老子でジャーナル
老子第34章
大道は汎(はん)として其れ左右すべし。万物、之を恃(たの)みて生じて辞せず。功成りて名を有せず。万物を衣養して朱と為(な)らず。常に無欲にして、小と名づくべし。万物、焉(これ)に帰して主と為らず、名づけて大と名すべし。其の終(つい)に自ら大と為さざるを以って、故に能(よ)く其の大を成す。
大道はゆらゆらしてひとところに釘づけされず、左へも右へも自由自在である。万物はこの道によって生じるが、道は黙してひとことも語らず、偉大な造化の功が成就しても、その功名をわがものとせず、万物を育み育てながら、その主催者たるを気取らない。常に無欲で何ものもないという点では小と呼ぶことができるが、万物がそこに帰一して主催者を気取らない包容力は、大と呼ぶことができる。しかも、道は自分で自分を大として意識することがないから、その大が本当の大でありうるのだ。

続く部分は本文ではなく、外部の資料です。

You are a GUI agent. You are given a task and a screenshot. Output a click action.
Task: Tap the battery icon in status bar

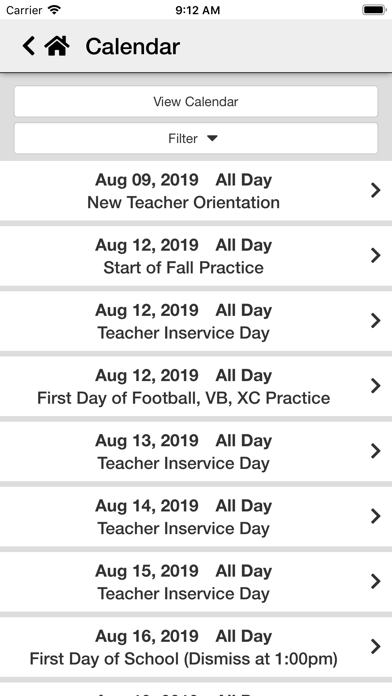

※浩→この章もまた道の広大無辺さ──人間のような固定した価値観念や支配者意識を持たず、万物を芻狗(すうく:快気祈願や厄払いのために神前に供えるわら細工の犬のことで,周代から三国時代ころまで行われたらしく,犠牲の代用品と言える。雨乞いに犬をころして井戸や泉に投じたり,犬を城門にはりつけて邪気を防ぐ磔も行われた)として自在自若、ただ無為自然であり、無知無欲でありながら、一切万物を不断に生成化育していく偉大な造化の働きを説明しています。似た表現が他の箇所にも出てきます。